> _PROBLEM TO WORK ON_:
The answer must be the lines from the one that holds "Task: Jump to step 4 Infrastructure" through the final line of the data, copied exactly, with no pictures.

> _PROVIDED RECORDS_:
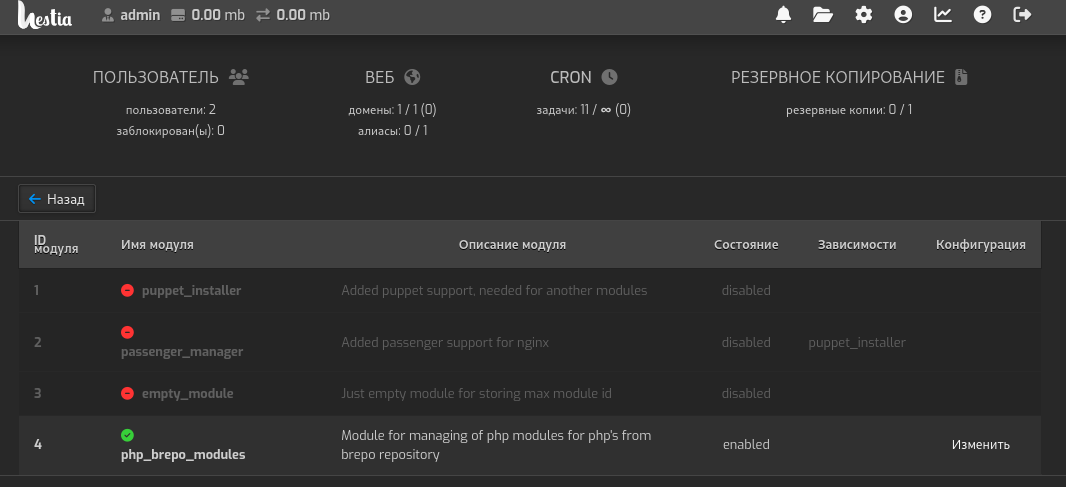The height and width of the screenshot is (487, 1066).
Task: Open the user profile icon
Action: pyautogui.click(x=904, y=15)
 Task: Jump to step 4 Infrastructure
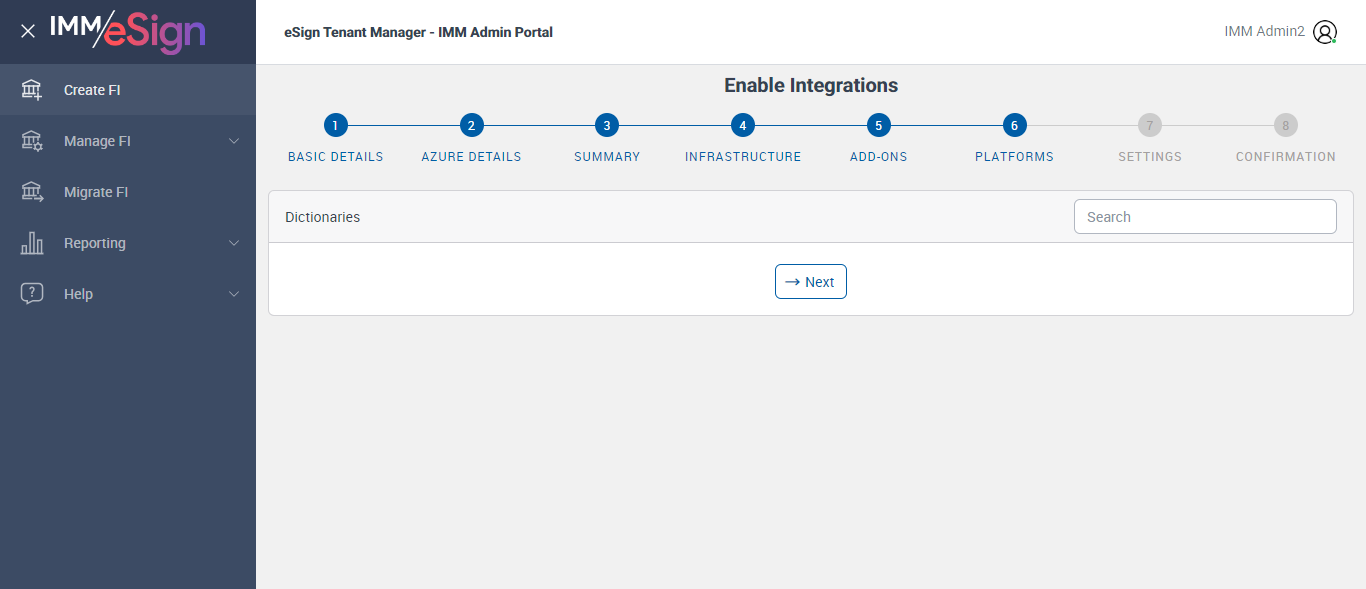pyautogui.click(x=742, y=126)
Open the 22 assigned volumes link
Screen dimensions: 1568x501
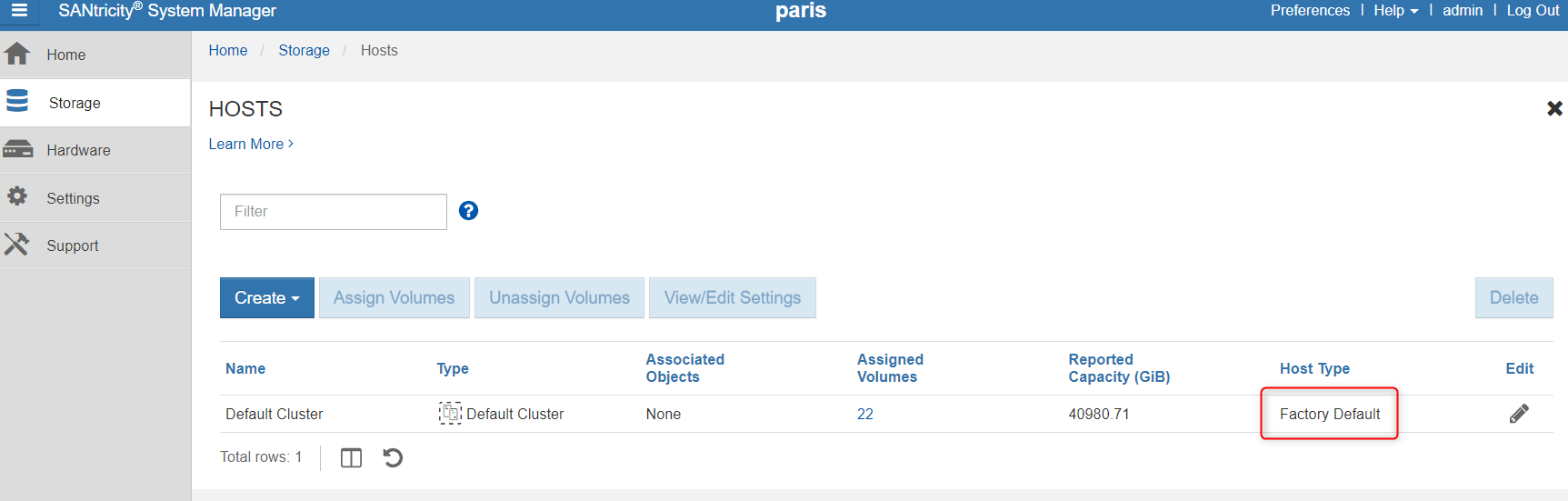(864, 414)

> _RESULT BELOW_:
 Task: Jump to step 4 Infrastructure
pyautogui.click(x=742, y=126)
Open the 22 assigned volumes link
Screen dimensions: 1568x501
(864, 414)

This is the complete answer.